I think some humans are at level 6 some of the time (see Humans Who Are Not Concentrating Are Not General Intelligences). I would expect that learning cognitive algorithms from imagined experience is pretty hard for many humans (e.g. examples in the Astral Codex post about conditional hypotheticals). But maybe I have a different interpretation of Level 6 than what you had in mind?

Comment by Vika on Gradations of Agency · 2022-07-19T14:59:20.105Z · LW · GW

This is an interesting hierarchy! I'm wondering how to classify humans and various current ML systems along this spectrum. My quick take is that most humans are at Levels 4-5, AlphaZero is at level 5, and GPT-3 is at level 4 with the right prompting. Curious if you have specific ML examples in mind for these levels. 

Comment by Vika on Examples of AI Increasing AI Progress · 2022-07-19T09:53:40.680Z · LW · GW

Makes sense, thanks. I think the current version of the list is not a significant infohazard since the examples are well-known, but I agree it's good to be cautious. (I tweeted about it to try to get more examples, but it didn't get much uptake, happy to delete the tweet if you prefer.) Focusing on outreach to people who care about AI risk seems like a good idea, maybe it could be useful to nudge researchers who don't work on AI safety because of long timelines to start working on it. 

Comment by Vika on Examples of AI Increasing AI Progress · 2022-07-18T18:20:14.551Z · LW · GW

Really excited to see this list, thanks for putting it together! I shared it with the DM safety community and tweeted about it here, so hopefully some more examples will come in. (Would be handy to have a short URL for sharing the spreadsheet btw.)

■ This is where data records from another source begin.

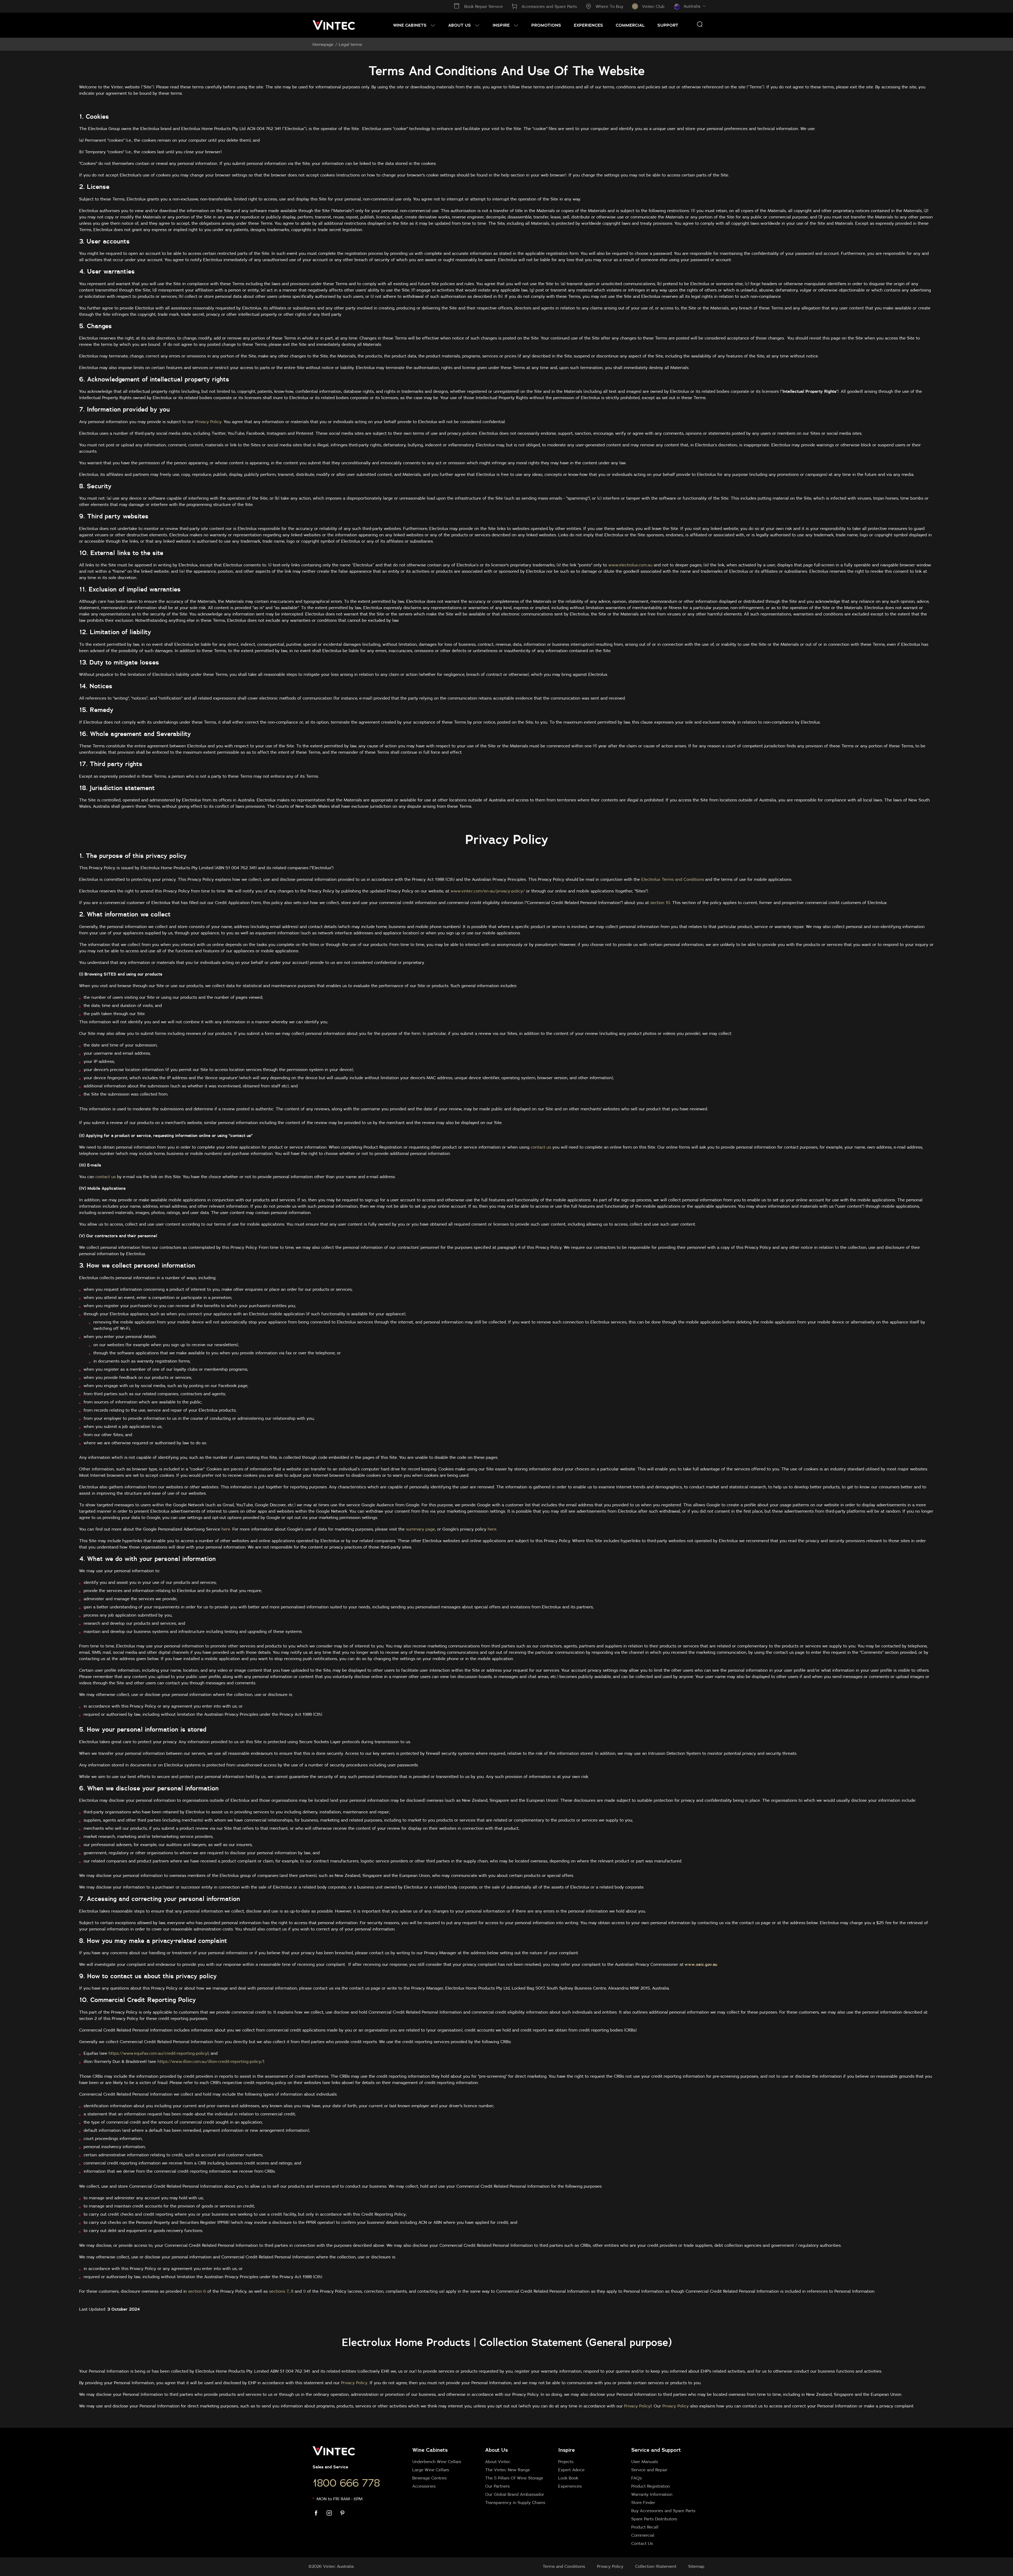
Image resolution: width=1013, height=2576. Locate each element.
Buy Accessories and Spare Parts (663, 2510)
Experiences (570, 2486)
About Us (496, 2450)
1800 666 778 (346, 2483)
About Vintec (497, 2461)
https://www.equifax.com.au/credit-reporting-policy (158, 2053)
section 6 (197, 2291)
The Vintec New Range (507, 2469)
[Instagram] (332, 2513)
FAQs (636, 2478)
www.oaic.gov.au (701, 1964)
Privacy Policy (208, 421)
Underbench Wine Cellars (436, 2461)
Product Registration (650, 2486)
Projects (566, 2461)
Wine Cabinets (430, 2450)
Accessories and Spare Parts (549, 6)
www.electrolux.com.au (630, 564)
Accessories (424, 2486)
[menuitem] (414, 25)
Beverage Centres (429, 2478)
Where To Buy (609, 6)
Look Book (568, 2478)
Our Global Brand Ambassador (514, 2494)
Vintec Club (653, 6)
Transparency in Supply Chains (515, 2502)
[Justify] (699, 24)
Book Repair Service (483, 6)
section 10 (660, 902)
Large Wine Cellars (430, 2469)
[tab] (555, 2496)
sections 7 (279, 2291)
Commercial (642, 2535)
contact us (541, 1147)
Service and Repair (649, 2469)
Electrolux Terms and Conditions (672, 879)
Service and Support (656, 2450)
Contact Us (642, 2543)
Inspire (566, 2450)
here (226, 1529)
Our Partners (497, 2486)
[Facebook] (319, 2513)
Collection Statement (655, 2566)
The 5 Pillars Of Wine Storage (514, 2478)
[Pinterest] (345, 2513)
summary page (420, 1529)
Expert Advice (571, 2469)
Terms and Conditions (564, 2566)
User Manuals (644, 2461)
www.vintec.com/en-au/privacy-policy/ (488, 890)
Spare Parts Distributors (654, 2518)
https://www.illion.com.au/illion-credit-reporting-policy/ (210, 2061)
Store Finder (643, 2502)
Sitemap (696, 2566)
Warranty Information (651, 2494)
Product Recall (644, 2527)
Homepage (323, 44)
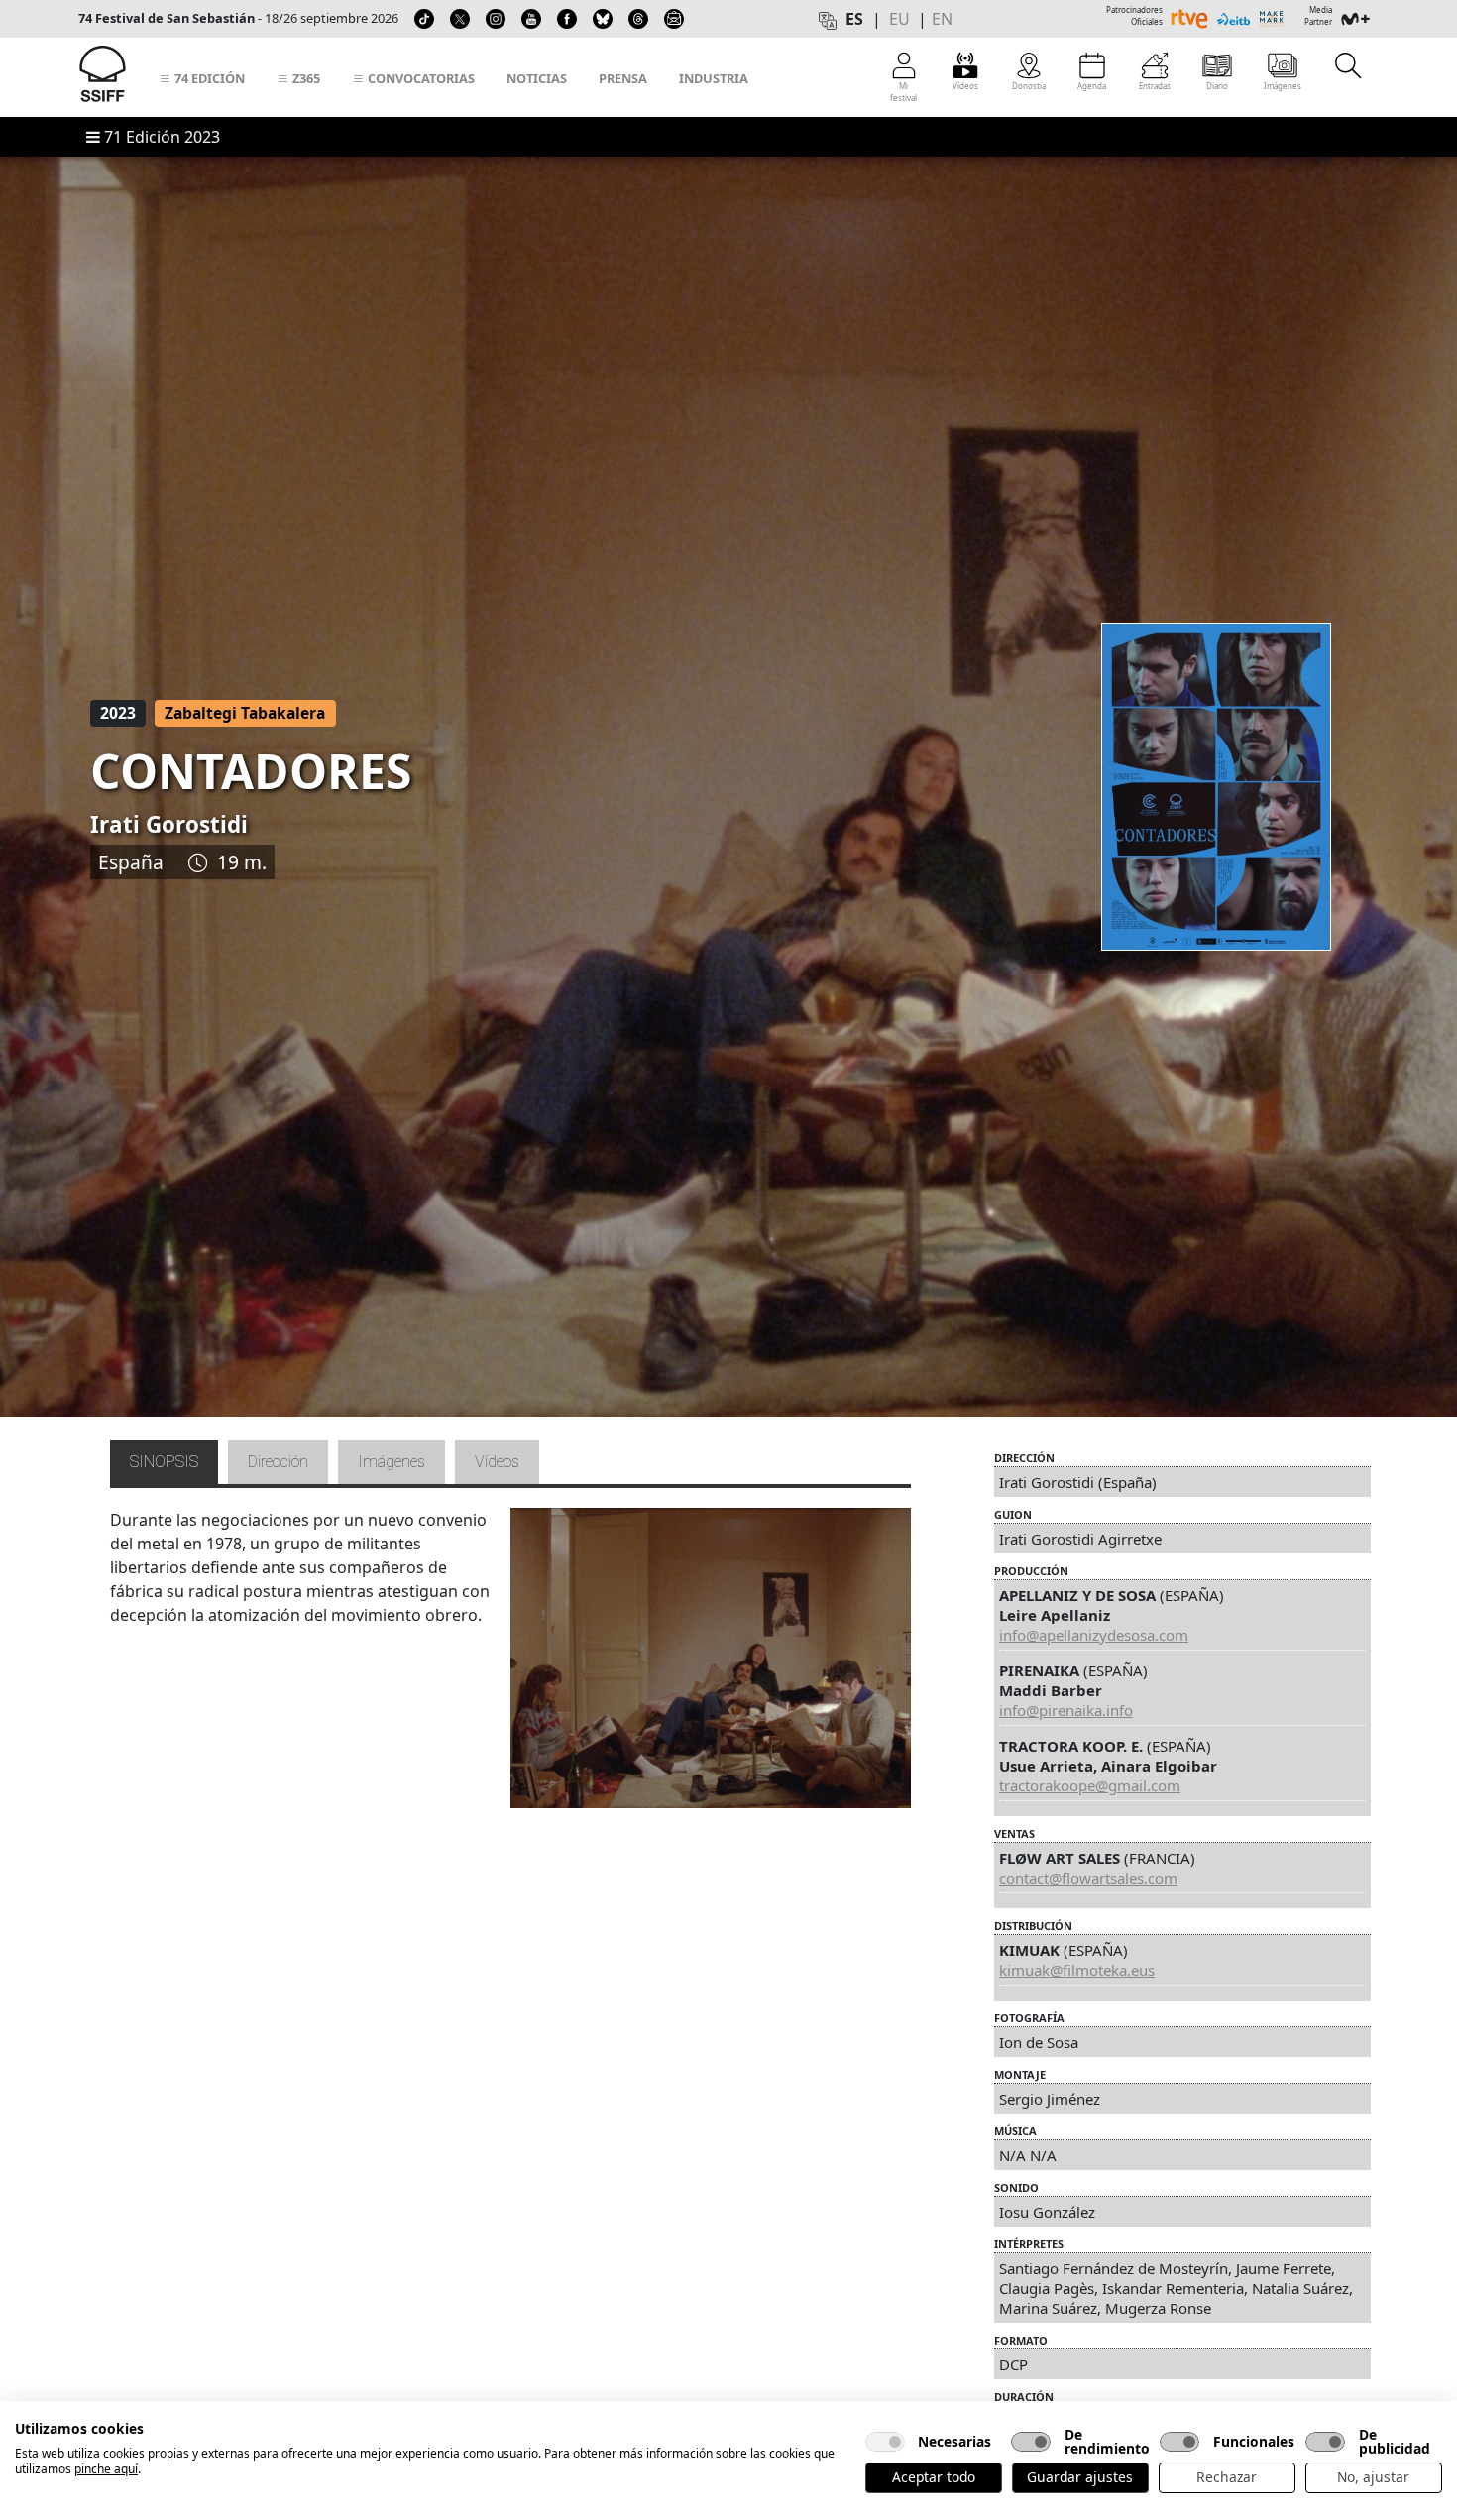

I can see several ways this list can be useful: 

  • as an outreach tool (e.g. to convince skeptics that recursive self-improvement is real) 
  • for forecasting AI progress
  • for coming up with specific strategies for slowing down AI progress

Curious whether you primarily intend this to be an outreach tool or a resource for AI forecasting / governance. 

Comment by Vika on Looking back on my alignment PhD · 2022-07-04T18:37:20.665Z · LW · GW

I think it's plausible that the alignment community could figure out how to build systems without power-seeking incentives, or with power-seeking tendencies limited to some safe set of options, by building on your formalization, so the retrospective seems plausible to me. 

In addition, this work is useful for convincing ML people that alignment is hard, which helps to lay the groundwork for coordinating the AI community to not build AGI. I've often pointed researchers at DM (especially RL people) to your power-seeking paper when trying to explain convergent instrumental goals (a formal neurips paper makes a much better reference for that audience than Basic AI Drives). 

Comment by Vika on Looking back on my alignment PhD · 2022-07-01T16:46:53.335Z · LW · GW

Thanks Alex for writing this. I think the social failure modes you described in the Mistakes section are all too common, and I've often found myself held back by these. 

I agree that impact measures are not super useful for alignment (apart from deconfusion) and I've also moved on from working on this topic. Improving our understanding of power-seeking seems pretty useful though, so I'm curious why you wish you had stopped working on it sooner.